* [What you should do] Reproduce verbatim the lines below, from the line containing "Given: Switch to the Dibujar tab" through the line containing "Looking at the screenshot, I should coord(567,54).", with both of those lines included.

[Data to use start]

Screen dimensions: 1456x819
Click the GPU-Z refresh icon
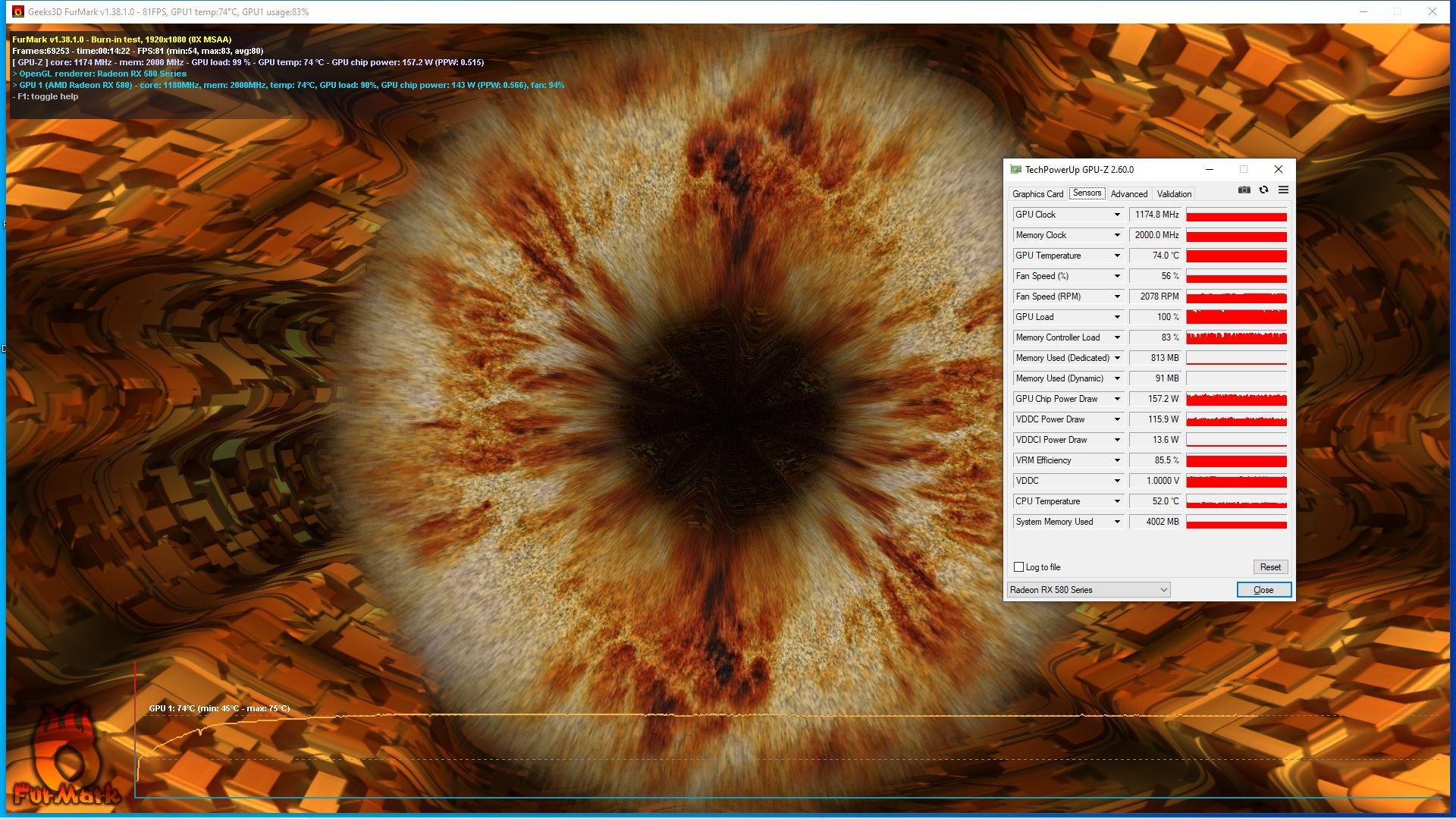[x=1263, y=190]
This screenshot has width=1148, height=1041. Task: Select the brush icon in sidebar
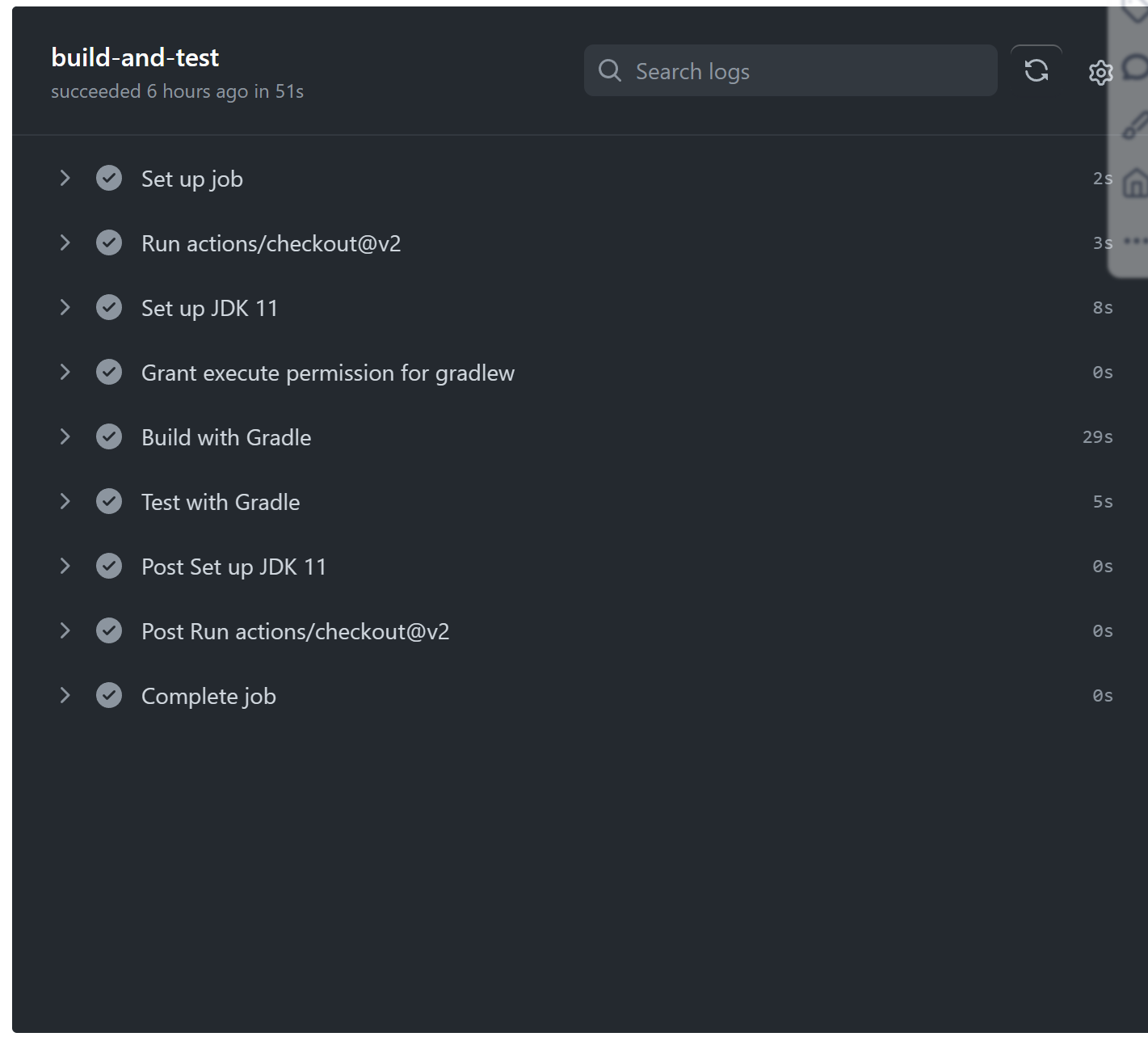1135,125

[Data to use end]
[Data to use start]

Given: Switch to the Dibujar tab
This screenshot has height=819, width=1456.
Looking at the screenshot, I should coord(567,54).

[Data to use end]
[Data to use start]

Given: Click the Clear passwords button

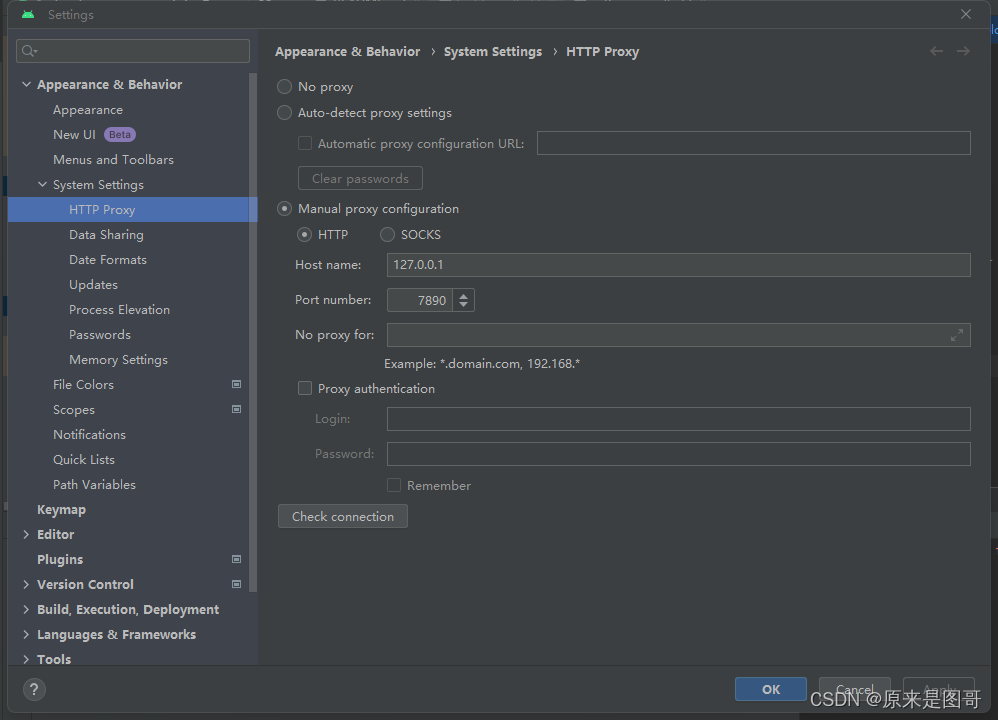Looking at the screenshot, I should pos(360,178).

[Data to use end]

* [Finished exercise]
Given: Switch to the Dibujar tab
This screenshot has height=819, width=1456.
Looking at the screenshot, I should coord(567,54).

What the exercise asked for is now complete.